What actually should be placed on an alter to Kevin Shields? Whammy bar? The Swirlies back catalog? A Fender Jag? A tremolo pedal?

I ask you this: what did the world of music do pre Kevin Shields??? I am pretty sure he doesn’t own sole rights to the sonic sound of guitars run through a fancy rack unit (the infamous Yamaha SPX90) but I swear from reading the last few years of music journalism, you wouldn’t know it.

I will be the first to give My Bloody Valentine credit for making groundbreaking songs and playing a very influential role in music over the past 10 years ( guitar styles, vocal attack, and album production) but come on; not EVERY band needs to put them on the top their thank you list.

My goal is to take the myth / legend of K.S. down a few notches. Let me introduce you to young Kevin.

Let’s start by taking a look at Kevin Shield’s early inspirations: He started playing guitar because of his love for the Ramones and his very first band The Complex covered songs by the Ramones and the Sex Pistols. Early MBV influences, as given by the band in various interviews are: Sonic Youth, Jesus and Mary Chain, Nick Cave, The Cramps, Cocteau Twins, Gang of Four, Joy Division, Siouxie and the Banchees, and The Virgin Prunes.

Mr. Superstar guitar player had his to say about his own guitar playing skills:

Buddyhead: How do you rate yourself as a guitar player to this day?
Kevin: Well, if you watch me, I barely even do that (holds hand in a barre chord shape again). I’ve never considered myself much of a guitarist. I always just wanted to be like Johnny Ramone. Just be really good at one thing. I think because I was never dexterous, and because I never really learned how to play a scale, or lead guitar, or anything, but because I still wanted to be expressive, that made me use the tremolo arm, which gave me something to work with for a long time.

So, to return back to the M83 review in PFM.

M83 in old interviews surrounding their debut release said these artists were their key musical influences: Tangerine Dream, Mogwai, Pink Floyd, Can, Nico, Ash Ra Tempel, Brian Eno, Neil Young , Sonic Youth, and cinematic scores of all kinds. ( Italian, French, German, American...)

M83 denies any influence by MBV when they first began.
“Actually we only started listening to MBV after our first record. We heard all these people saying how the music sounds similar so we checked them out.” Quote from

M83 repeats this sentiment in a PITCHFORK interview!

Don’t get me wrong, the PFM review of the M83 reissue is decent enough but I want to introduce readers to a life before and beyond MBV. The My Bloody Valentine reference comes up at least once a week as of late if not more so next time you come across it perhaps you will be reminded of a broader scope the writer is either ignorant of or too hesitant to mention. (IE: too obscure for the every day reader to get)

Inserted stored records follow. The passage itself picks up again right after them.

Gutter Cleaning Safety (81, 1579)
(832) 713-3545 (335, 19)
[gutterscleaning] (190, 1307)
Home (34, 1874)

I will end this with just more quote which I think in the end is a nice reminder of the false ideas the press can help create and keep alive. There is nothing worse than a writer disguising his or her own opinions as fact.

Straight from the mouth of the hero himself ( 1997):

Question: How do you feel about the press saying that you created shoegaze or dreampop? Kevin: Don't blame us for what the press creates!